The chapter outlines the “virtuous cycle of price.” Hormozi lists the negative side effects of lowering price—reduced client emotional investment, perceived value, results, attraction of low‑quality clients, and margin erosion. Conversely, raising price boosts emotional investment, perceived value, results, attracts premium clients, and multiplies margins, enabling reinvestment in talent, systems, and growth. He reinforces the point with a blind‑taste‑test study where identical wines were rated higher when labeled expensive, proving that higher price can create actual perceived higher value.
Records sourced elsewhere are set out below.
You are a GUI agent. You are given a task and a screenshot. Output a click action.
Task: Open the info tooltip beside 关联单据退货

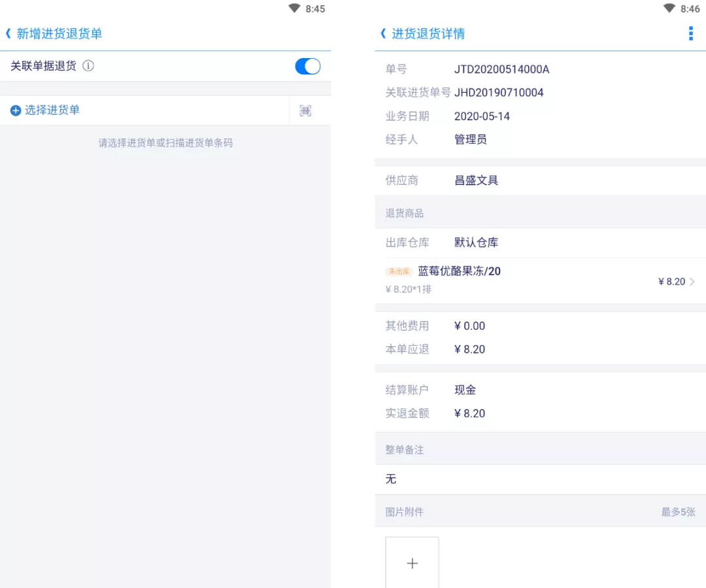(x=88, y=66)
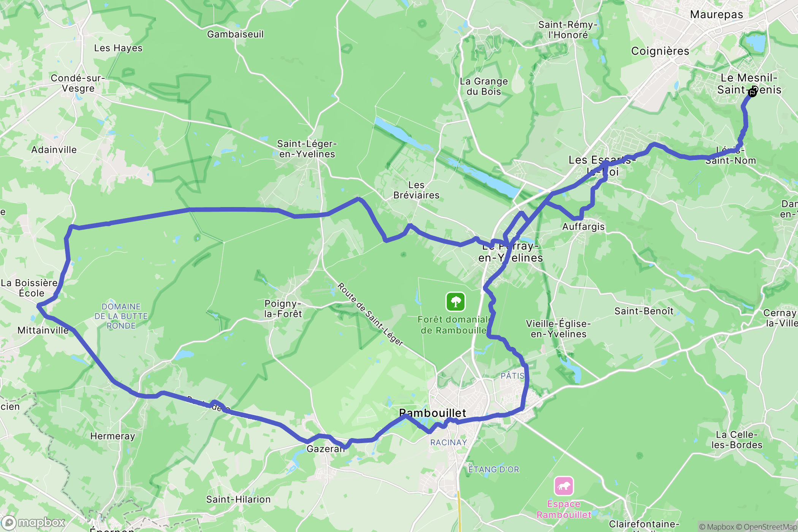This screenshot has width=798, height=532.
Task: Click the route start flag marker
Action: click(752, 92)
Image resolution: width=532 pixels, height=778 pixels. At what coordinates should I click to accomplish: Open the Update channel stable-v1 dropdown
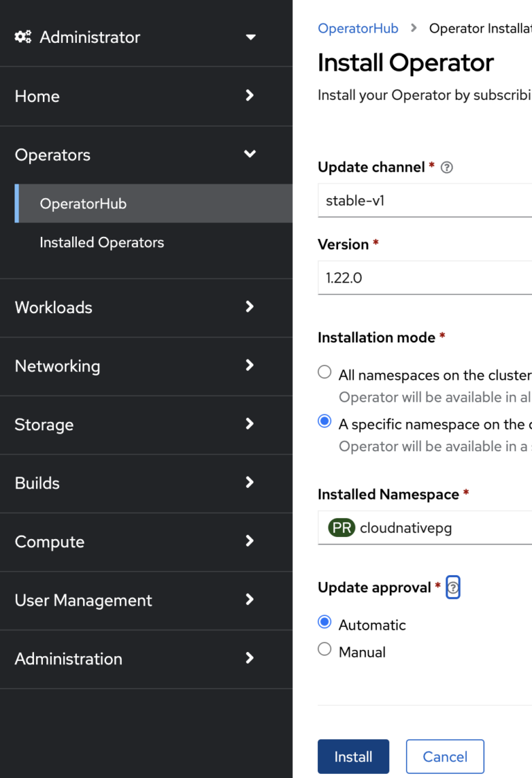pyautogui.click(x=424, y=202)
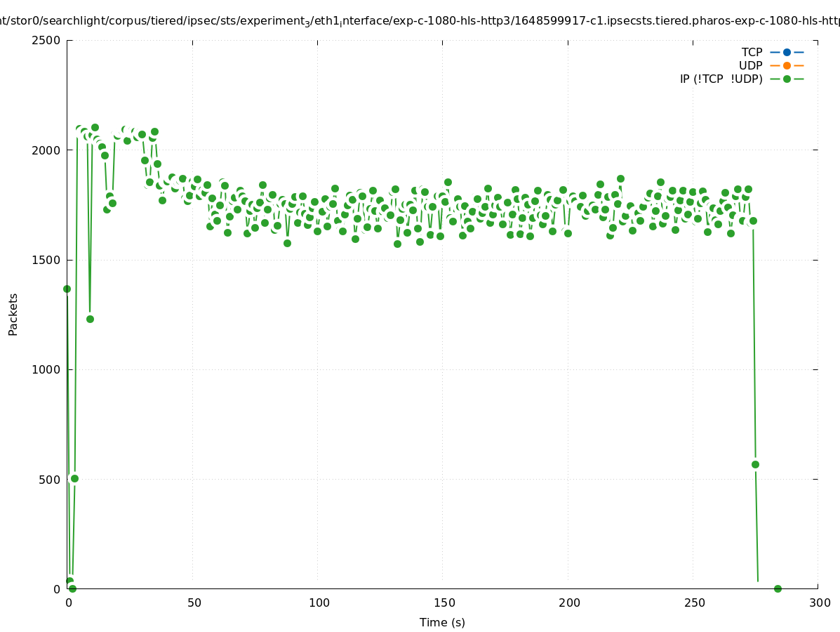Viewport: 840px width, 632px height.
Task: Select the IP (!TCP !UDP) legend label
Action: [721, 79]
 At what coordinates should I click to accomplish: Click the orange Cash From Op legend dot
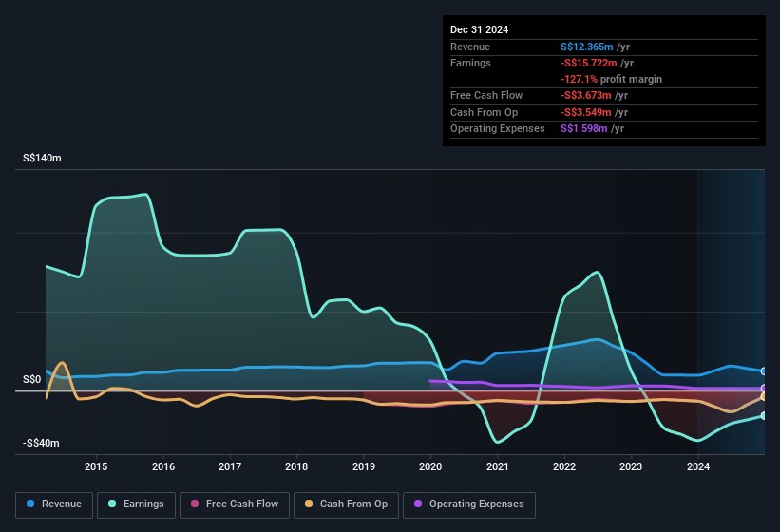(310, 504)
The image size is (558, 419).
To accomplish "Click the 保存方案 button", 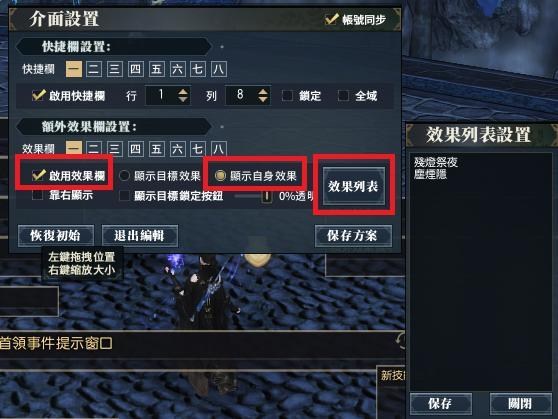I will pyautogui.click(x=353, y=236).
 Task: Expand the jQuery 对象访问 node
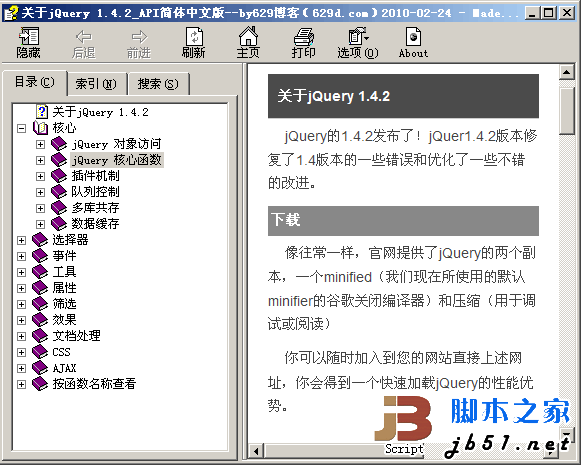pos(40,145)
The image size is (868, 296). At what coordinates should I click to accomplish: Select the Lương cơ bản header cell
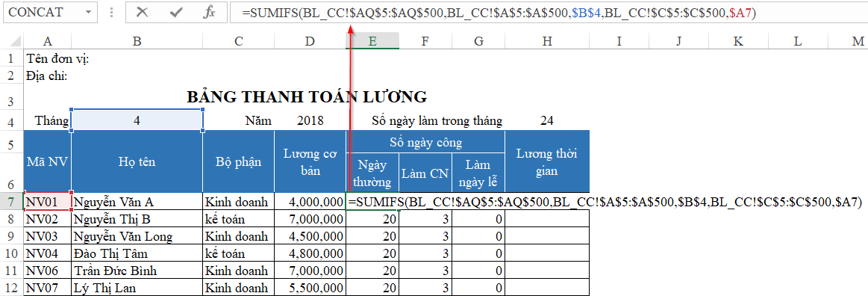click(x=310, y=162)
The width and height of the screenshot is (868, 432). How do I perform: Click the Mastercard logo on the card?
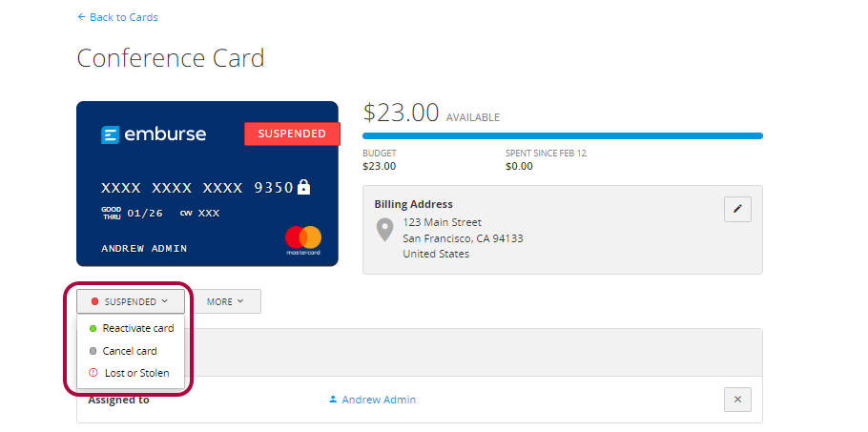303,238
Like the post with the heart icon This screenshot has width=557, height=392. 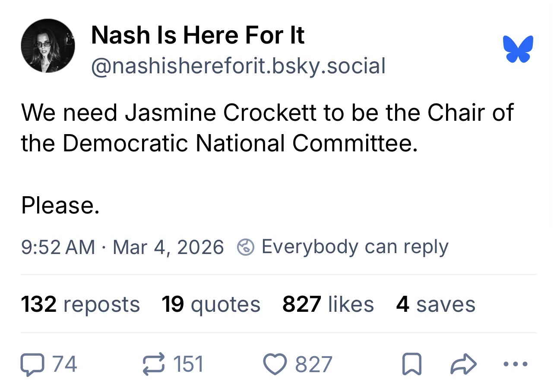coord(275,364)
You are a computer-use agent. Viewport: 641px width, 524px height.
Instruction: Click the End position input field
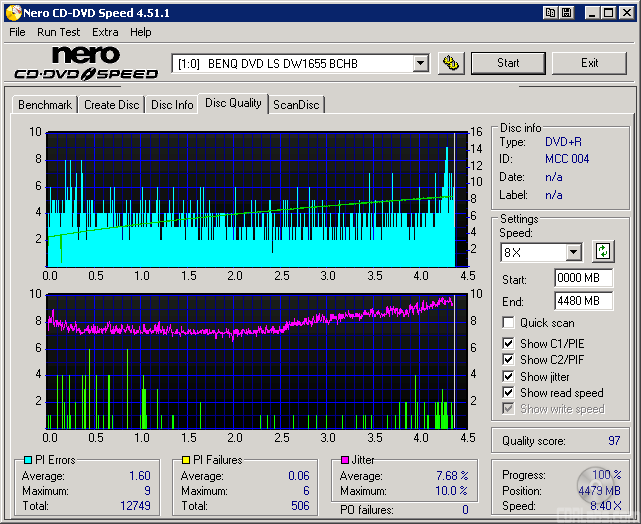[583, 300]
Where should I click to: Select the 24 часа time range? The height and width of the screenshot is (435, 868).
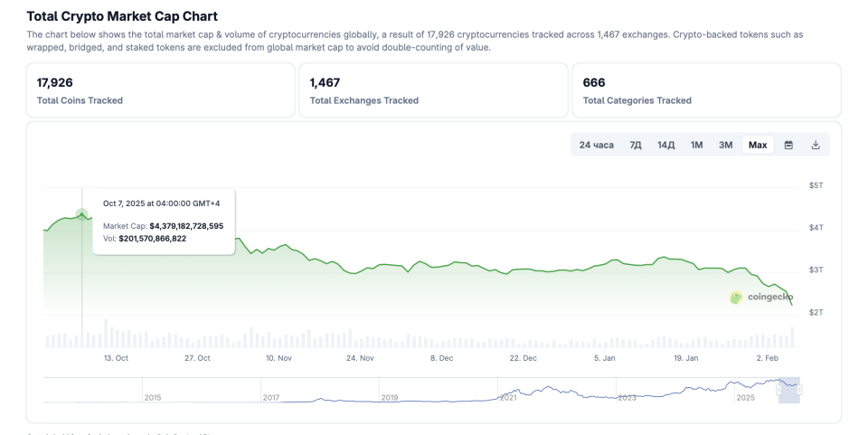[596, 145]
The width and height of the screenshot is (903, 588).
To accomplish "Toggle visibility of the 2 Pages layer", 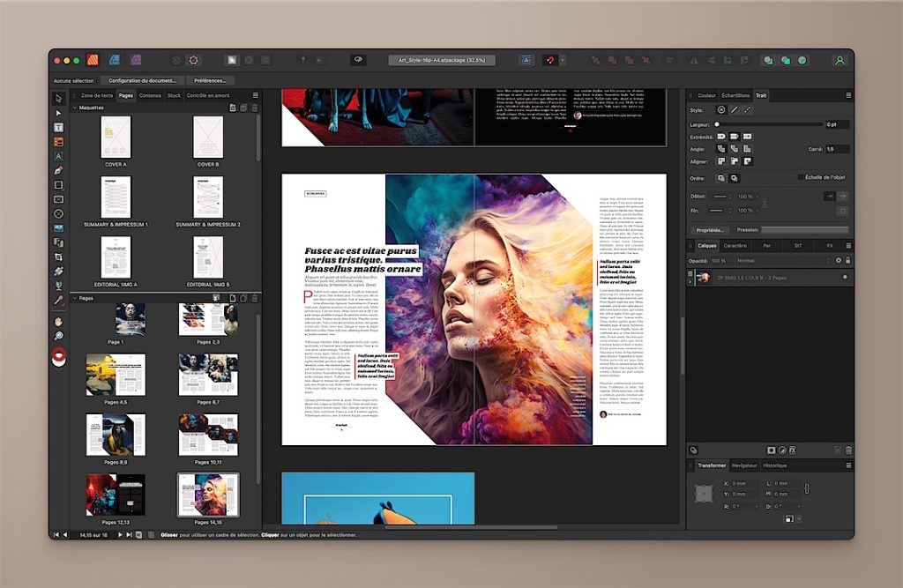I will [x=844, y=277].
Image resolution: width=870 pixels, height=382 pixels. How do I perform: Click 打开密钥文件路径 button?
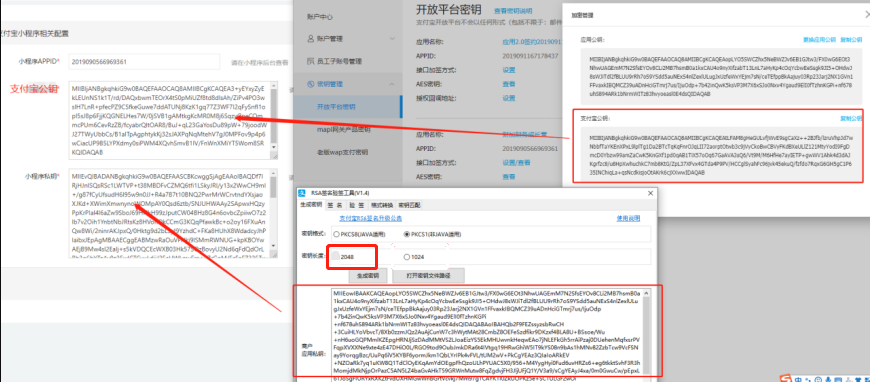point(428,275)
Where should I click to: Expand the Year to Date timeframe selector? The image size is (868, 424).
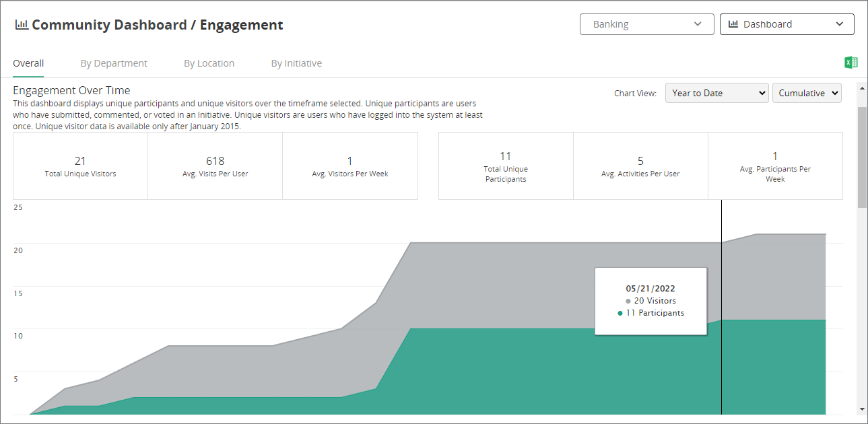[x=716, y=93]
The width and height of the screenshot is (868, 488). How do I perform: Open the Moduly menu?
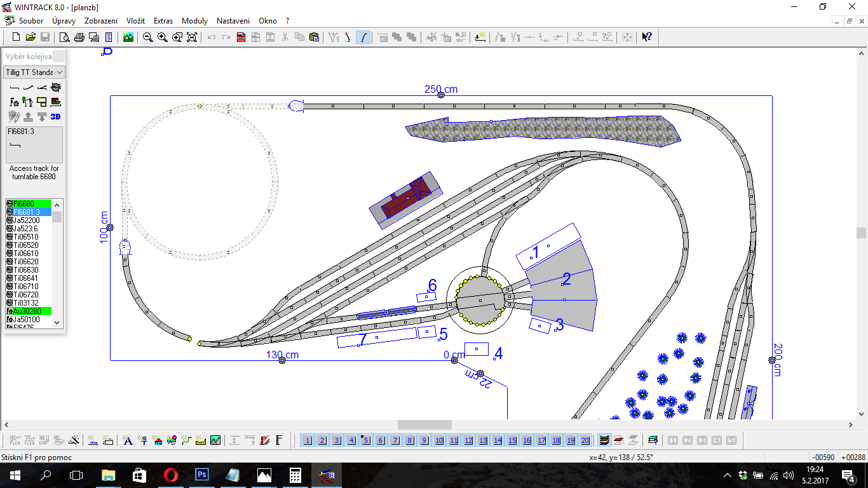pyautogui.click(x=194, y=20)
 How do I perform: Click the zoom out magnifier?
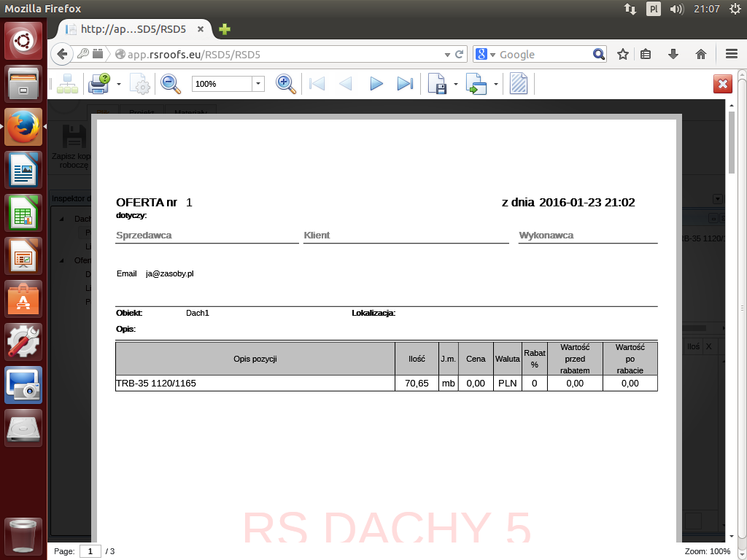[171, 84]
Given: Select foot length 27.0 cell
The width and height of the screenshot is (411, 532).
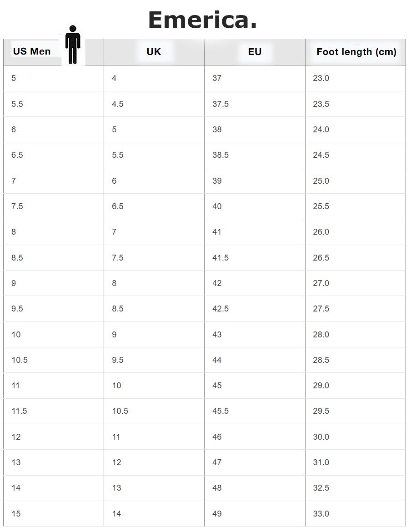Looking at the screenshot, I should tap(321, 283).
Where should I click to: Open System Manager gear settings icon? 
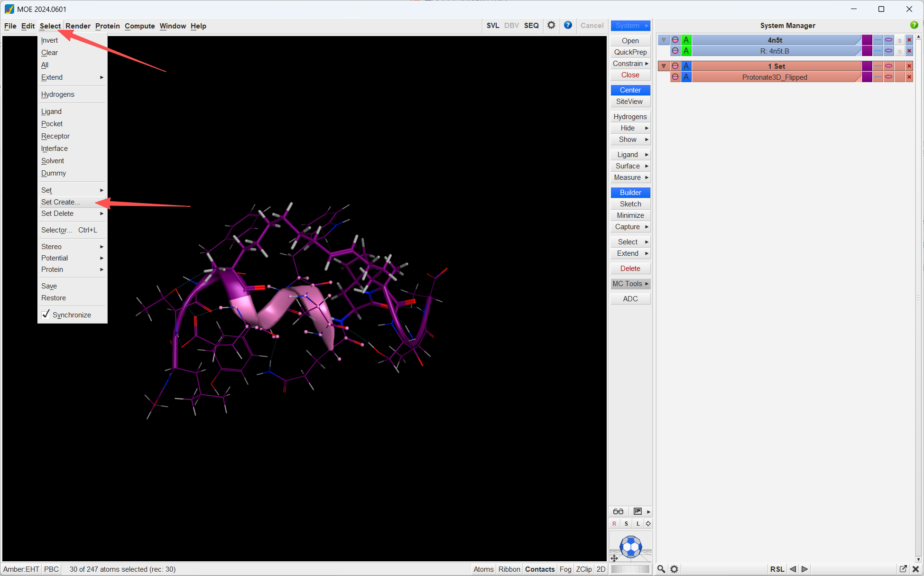pos(674,569)
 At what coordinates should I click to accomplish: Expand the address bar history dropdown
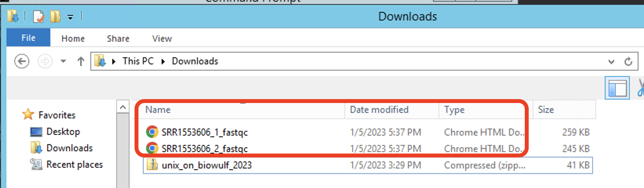click(x=611, y=61)
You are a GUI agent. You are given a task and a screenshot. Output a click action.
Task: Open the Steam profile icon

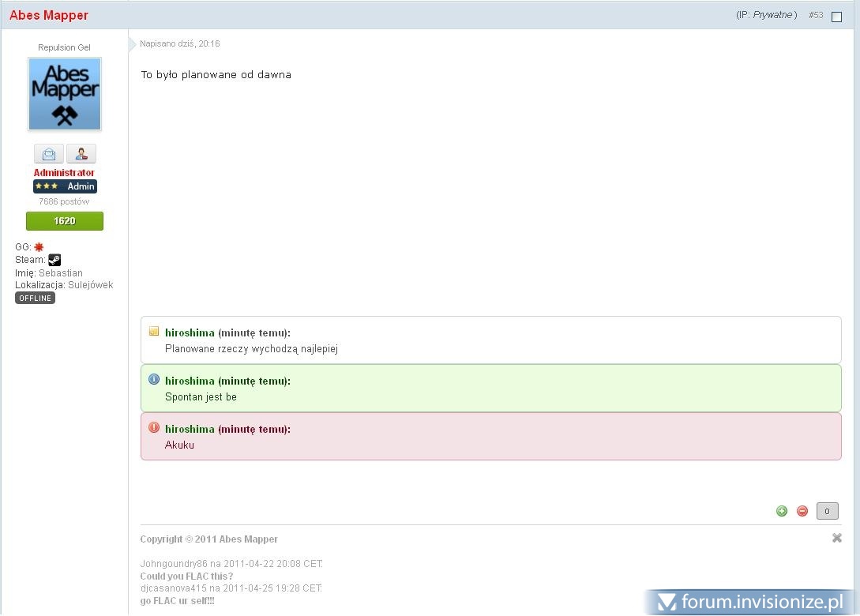[54, 260]
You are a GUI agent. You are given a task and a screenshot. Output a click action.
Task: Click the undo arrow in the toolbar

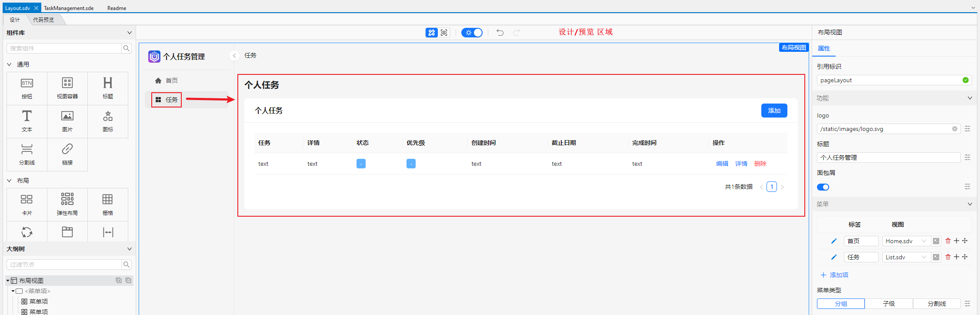pyautogui.click(x=500, y=33)
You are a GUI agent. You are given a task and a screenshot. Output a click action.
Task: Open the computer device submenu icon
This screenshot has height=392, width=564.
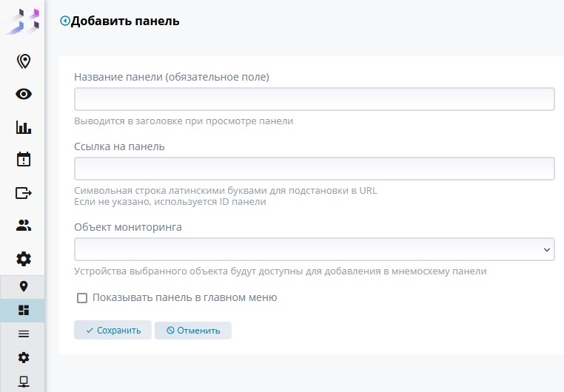click(x=24, y=381)
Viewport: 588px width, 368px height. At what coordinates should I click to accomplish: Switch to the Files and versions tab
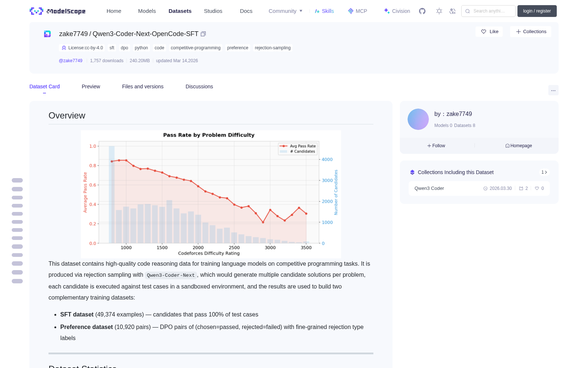(x=143, y=86)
Hormozi then provides his personal “Premium Price Experience” from Gym Launch. Initially, his consultancy flew to gyms, charging a fee equal to 100 % of the revenue uplift (about $42,000 in 21 days). After logistical fatigue, he discovered a “done‑with‑you” model that could be delivered remotely, scaling the business dramatically. He positioned Gym Launch as the premium price leader, charging $16,000 for a 16‑week intensive and upselling 35 % of participants to a $42,000‑per‑year three‑year agreement—roughly half or more of an average gym owner’s annual profit. He justifies this by showing survey data from 158 gyms: average top‑line revenue growth of $19,932/month (+$239,000/year), recurring revenue +$13,339/month, profit increase from $2,943 to $8,940/month (3.1×), churn reduction, retail sales boost, and price uplift from $129 to $167 per member. These metrics prove the program’s value and support the conviction needed to charge premium fees.
The chapter concludes with summary points: charge premium to enable unparalleled client outcomes; the price‑value gap remains massive; the virtuous cycle sustains profit, growth, and the ability to reinvest; and 99 % of businesses need to raise rather than lower prices to thrive.